僕の隣には発券機を睨んでいる6才の次女。
彼女は待ち構えていたかの様に、発券機から吐き出されたチケットを手に掴む。
そのチケットを僕に手渡しながら、ここに来るまでの車内でたっぷり寝たので元気いっぱいですという様子の、とても無邪気な笑顔を向けてきた。
僕が今ここでこうしているのは、他ならぬ彼女の望みを叶える為だった。
「すみっコぐらしの映画が観たい」
娘がそう呟いたのは、もう2ヵ月以上も前の事。
「じゃあいつか行こうね。」
そう返したものの、実際に訪れたのはようやく今になる。
実を言うと、この日がすみっコ映画の上映最終日。
僕は慌てて有休を取り、幼稚園終わりの娘を連れて映画館へとやって来たのだった。
さて、
上映まではまだ少し時間があった。
モール内にあるシネコンから、飲食店が並ぶグルメストリートを挟んだ向こうにゲームコーナーが見える。丁度よい暇つぶしになると思い、僕たちはそこに向かう事にした。
平日のゲームコーナーは、これまた閑散としていて、なんだか時間の狭間に紛れ込んでしまった様な気持ちになる。
メダルゲームやクレーンゲーム、その他のゲーム筐体達は、誰に相手されずとも大きな音と派手な光を放っていて、それが逆に異様に思えた。
前に映画を観に来た時も、ここで遊んだなぁ。
ふと、そんな事を思い出す。
その時に観た映画は「マイエレメント」
それは3つ上の長女が観たいと言ったピクサーアニメで、たまたま予定が空いていたとはいえ、公開初週の週末に家族4人で観に行っていた。
それに比べて、次女が観たいと言った今回のすみっコ映画はどうだろう。公開最終日の平日に滑り込み、僕とふたりだけで観に来る映画となってしまった。
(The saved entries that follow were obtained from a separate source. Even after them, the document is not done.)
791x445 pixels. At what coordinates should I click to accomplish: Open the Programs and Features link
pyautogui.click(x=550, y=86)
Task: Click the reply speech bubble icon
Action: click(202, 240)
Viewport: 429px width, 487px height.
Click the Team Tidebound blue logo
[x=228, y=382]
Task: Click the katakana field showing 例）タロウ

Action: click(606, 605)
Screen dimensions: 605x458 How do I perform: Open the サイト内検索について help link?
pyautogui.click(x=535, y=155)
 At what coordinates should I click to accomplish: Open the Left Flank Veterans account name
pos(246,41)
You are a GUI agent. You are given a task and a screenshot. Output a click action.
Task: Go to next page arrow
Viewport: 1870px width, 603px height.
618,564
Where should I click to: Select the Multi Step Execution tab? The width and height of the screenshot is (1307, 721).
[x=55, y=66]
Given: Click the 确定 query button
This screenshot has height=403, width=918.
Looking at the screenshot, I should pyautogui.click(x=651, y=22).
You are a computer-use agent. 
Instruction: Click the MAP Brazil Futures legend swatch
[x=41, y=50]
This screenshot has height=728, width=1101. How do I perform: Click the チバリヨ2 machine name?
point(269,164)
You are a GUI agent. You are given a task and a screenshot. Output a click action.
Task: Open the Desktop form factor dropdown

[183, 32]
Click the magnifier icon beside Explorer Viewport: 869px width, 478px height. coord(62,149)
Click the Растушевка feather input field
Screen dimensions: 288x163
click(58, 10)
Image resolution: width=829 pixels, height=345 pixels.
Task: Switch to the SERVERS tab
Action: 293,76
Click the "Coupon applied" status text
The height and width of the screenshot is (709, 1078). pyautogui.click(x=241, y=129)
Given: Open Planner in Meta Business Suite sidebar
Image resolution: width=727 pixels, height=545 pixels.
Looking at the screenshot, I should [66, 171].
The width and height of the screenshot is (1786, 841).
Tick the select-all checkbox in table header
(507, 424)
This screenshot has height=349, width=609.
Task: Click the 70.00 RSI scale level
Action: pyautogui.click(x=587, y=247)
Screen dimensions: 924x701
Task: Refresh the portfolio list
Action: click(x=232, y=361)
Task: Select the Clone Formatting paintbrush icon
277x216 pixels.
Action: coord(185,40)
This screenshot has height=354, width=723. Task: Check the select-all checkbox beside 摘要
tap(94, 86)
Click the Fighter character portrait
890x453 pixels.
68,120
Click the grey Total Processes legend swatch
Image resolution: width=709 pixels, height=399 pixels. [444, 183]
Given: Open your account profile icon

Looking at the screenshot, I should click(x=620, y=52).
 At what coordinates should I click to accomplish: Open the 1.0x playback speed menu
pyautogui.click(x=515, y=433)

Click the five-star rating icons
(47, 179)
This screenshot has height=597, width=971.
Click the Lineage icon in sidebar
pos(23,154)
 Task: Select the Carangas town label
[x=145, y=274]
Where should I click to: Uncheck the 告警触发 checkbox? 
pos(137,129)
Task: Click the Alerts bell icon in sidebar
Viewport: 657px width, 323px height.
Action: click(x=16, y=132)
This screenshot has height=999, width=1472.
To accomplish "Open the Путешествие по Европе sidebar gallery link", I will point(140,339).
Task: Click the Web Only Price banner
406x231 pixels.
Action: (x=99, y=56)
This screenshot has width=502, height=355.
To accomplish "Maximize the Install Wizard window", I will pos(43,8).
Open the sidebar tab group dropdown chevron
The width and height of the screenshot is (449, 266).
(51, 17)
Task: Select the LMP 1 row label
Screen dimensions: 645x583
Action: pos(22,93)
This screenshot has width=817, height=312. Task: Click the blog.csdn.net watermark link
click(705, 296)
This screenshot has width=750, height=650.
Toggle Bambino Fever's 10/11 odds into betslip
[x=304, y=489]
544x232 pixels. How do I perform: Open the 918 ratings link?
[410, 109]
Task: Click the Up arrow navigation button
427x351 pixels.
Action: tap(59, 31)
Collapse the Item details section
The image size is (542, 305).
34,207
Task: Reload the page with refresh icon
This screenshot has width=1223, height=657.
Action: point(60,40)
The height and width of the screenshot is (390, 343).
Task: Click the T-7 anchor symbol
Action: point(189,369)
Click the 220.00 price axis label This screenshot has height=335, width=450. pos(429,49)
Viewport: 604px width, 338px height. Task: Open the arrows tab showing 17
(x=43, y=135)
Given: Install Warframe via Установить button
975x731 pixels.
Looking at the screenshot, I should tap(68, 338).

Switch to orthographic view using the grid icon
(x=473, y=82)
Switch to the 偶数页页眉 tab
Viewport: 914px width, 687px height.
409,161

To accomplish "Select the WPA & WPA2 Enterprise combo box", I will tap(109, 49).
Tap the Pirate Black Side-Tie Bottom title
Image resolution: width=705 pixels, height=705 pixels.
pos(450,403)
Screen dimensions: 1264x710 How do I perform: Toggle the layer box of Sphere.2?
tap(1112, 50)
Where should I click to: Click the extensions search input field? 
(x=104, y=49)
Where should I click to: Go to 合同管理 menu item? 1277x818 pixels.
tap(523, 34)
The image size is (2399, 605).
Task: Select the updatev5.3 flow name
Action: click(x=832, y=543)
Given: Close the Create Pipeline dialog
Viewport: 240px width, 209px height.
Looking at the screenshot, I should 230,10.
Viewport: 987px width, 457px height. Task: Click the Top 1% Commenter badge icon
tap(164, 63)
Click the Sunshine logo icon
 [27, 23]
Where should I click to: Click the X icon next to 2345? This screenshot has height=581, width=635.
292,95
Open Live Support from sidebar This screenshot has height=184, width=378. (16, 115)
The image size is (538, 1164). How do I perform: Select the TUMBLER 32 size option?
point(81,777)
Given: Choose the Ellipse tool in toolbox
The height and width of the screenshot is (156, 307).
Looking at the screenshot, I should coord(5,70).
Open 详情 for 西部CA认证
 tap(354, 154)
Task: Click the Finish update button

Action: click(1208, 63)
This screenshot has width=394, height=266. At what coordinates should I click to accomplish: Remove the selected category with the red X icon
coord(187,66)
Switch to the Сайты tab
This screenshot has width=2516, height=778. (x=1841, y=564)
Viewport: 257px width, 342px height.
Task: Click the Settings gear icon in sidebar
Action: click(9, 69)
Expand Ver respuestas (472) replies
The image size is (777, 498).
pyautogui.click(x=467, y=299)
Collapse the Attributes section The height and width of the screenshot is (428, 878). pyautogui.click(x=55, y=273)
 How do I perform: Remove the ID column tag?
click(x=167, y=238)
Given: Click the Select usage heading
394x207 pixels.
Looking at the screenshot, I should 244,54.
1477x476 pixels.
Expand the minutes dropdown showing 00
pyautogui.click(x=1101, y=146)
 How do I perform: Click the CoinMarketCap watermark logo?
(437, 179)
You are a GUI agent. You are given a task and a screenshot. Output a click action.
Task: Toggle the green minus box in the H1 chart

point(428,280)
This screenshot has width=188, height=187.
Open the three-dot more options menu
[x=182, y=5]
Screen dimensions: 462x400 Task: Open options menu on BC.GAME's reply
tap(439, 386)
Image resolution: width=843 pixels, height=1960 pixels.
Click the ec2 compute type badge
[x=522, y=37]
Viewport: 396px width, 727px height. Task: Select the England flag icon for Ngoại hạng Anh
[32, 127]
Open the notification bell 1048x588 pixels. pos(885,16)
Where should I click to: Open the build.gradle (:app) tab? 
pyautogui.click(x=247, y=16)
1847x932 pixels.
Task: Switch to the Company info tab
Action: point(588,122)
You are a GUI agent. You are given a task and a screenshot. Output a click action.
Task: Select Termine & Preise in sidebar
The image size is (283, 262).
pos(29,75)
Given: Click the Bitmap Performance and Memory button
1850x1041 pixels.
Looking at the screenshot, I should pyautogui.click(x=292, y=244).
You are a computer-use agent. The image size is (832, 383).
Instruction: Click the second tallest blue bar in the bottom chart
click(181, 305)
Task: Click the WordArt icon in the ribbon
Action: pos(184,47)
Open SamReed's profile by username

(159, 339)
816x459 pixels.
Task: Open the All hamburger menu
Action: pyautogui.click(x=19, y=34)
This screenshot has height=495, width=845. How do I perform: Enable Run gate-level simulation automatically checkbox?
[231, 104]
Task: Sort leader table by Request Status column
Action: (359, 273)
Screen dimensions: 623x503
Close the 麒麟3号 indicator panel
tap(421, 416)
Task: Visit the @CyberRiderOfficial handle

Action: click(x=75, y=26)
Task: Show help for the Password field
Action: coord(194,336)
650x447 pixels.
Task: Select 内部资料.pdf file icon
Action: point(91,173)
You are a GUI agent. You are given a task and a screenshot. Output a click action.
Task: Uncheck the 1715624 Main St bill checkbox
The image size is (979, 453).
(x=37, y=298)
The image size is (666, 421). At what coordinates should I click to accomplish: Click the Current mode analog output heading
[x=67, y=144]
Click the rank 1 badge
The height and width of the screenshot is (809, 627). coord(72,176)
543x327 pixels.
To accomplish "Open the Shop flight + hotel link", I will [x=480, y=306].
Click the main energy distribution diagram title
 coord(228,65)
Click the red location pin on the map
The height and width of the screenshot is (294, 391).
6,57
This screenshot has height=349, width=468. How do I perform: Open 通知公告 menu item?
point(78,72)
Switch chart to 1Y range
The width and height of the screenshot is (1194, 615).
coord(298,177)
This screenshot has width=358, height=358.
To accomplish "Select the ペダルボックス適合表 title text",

週末の賑わうゲームコーナーで、もう一回だけ!とクレーンゲームをせがんでいた長女の姿と、
がらんとしたゲームコーナーで、今はまだクレーンゲームを遊ぶにはハードルが高く、ガラス越しに景品を見つめているだけの次女の姿。
そのふたつが、目の前で重なった様に思えた。
長女と次女。
親の僕たちはふたりに等しく愛情を注いでいるつもりでいて、無意識のうちに自分たちの都合に当てはめてはいないだろうか。
閑散としているゲームコーナーを満たしている騒音。その僅かな静寂の中に、するりと後ろめたさの様な想いが流れ込む。
結局僕と娘はゲームコーナーをうろうろ徘徊し、彼女が遊べそうな乗り物の幾つかを遊びきると、またシネコンのロビーへと戻ってきた。
上映時間が近づいているからか、先程は無人だった販売カウンターにスタッフが出てきていた。
僕はポップコーンとドリンク付きの鑑賞チケットを買っていたのでそれを差し出し、娘のリクエストしていたチーズソースのナチョスも一緒に注文した。
ところで、
僕は映画の時に食べるこのフードドリンクがとても好きだ。
テーマパークに来ている様な、特別な気分に浸れるからだ。
観る映画によっては控える事もあるけれど、出来る限りそのワクワク感は享受していたい。
だからこそ、すみっコ映画という今回の様なタイトルはその意味でとても有り難かったりする。
ポップコーンとドリンクとナチョスが乗ったトレーを両手で抱えながら、僕たちは入場ゲートをくぐり、奥にある上映シアターへと向かう。
通路脇には、今上映している映画の、あるいはこれから上映が始まる予定の映画のパネルが並んでいる。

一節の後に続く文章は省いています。